■ The data ■

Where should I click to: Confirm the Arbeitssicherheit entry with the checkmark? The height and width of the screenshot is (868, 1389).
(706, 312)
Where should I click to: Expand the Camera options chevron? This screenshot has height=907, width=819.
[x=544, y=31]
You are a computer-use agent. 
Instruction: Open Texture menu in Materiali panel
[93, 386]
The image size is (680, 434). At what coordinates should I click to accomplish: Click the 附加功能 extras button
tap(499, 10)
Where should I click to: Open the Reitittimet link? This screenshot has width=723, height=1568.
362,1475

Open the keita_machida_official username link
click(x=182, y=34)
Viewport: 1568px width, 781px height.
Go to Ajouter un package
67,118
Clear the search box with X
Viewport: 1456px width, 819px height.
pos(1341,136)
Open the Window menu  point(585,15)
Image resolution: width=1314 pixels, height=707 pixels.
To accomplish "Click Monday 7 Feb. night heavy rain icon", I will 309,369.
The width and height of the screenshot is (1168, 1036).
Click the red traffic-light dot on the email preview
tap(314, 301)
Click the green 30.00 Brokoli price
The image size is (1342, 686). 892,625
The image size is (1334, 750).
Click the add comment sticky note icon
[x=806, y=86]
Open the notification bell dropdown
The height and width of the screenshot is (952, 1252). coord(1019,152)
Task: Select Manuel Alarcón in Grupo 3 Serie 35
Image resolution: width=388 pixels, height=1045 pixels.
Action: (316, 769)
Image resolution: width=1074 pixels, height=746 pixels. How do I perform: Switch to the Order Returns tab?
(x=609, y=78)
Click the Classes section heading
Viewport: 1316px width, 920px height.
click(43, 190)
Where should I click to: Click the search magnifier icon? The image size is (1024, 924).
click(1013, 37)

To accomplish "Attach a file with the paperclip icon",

■ Exercise objective ■
Give every line of the rows above as a Markdown table with the columns No. and Text, numbering the lines in order and leaving out blank lines.

■ The response ■
| No. | Text |
|---|---|
| 1 | Where should I click to: Confirm the Arbeitssicherheit entry with the checkmark? The height and width of the screenshot is (868, 1389). |
| 2 | (706, 312) |
| 3 | Where should I click to: Expand the Camera options chevron? This screenshot has height=907, width=819. |
| 4 | [x=544, y=31] |
| 5 | You are a computer-use agent.  |
| 6 | Instruction: Open Texture menu in Materiali panel |
| 7 | [93, 386] |
| 8 | The image size is (680, 434). At what coordinates should I click to accomplish: Click the 附加功能 extras button |
| 9 | tap(499, 10) |
| 10 | Where should I click to: Open the Reitittimet link? This screenshot has width=723, height=1568. |
| 11 | 362,1475 |
| 12 | Open the keita_machida_official username link |
| 13 | click(x=182, y=34) |
| 14 | Viewport: 1568px width, 781px height. |
| 15 | Go to Ajouter un package |
| 16 | 67,118 |
| 17 | Clear the search box with X |
| 18 | Viewport: 1456px width, 819px height. |
| 19 | pos(1341,136) |
| 20 | Open the Window menu  point(585,15) |
| 21 | Image resolution: width=1314 pixels, height=707 pixels. |
| 22 | To accomplish "Click Monday 7 Feb. night heavy rain icon", I will 309,369. |
| 23 | The width and height of the screenshot is (1168, 1036). |
| 24 | Click the red traffic-light dot on the email preview |
| 25 | tap(314, 301) |
| 26 | Click the green 30.00 Brokoli price |
| 27 | The image size is (1342, 686). 892,625 |
| 28 | The image size is (1334, 750). |
| 29 | Click the add comment sticky note icon |
| 30 | [x=806, y=86] |
| 31 | Open the notification bell dropdown |
| 32 | The height and width of the screenshot is (952, 1252). coord(1019,152) |
| 33 | Task: Select Manuel Alarcón in Grupo 3 Serie 35 |
| 34 | Image resolution: width=388 pixels, height=1045 pixels. |
| 35 | Action: (316, 769) |
| 36 | Image resolution: width=1074 pixels, height=746 pixels. How do I perform: Switch to the Order Returns tab? |
| 37 | (x=609, y=78) |
| 38 | Click the Classes section heading |
| 39 | Viewport: 1316px width, 920px height. |
| 40 | click(43, 190) |
| 41 | Where should I click to: Click the search magnifier icon? The image size is (1024, 924). |
| 42 | click(1013, 37) |
| 43 | To accomplish "Attach a file with the paperclip icon", |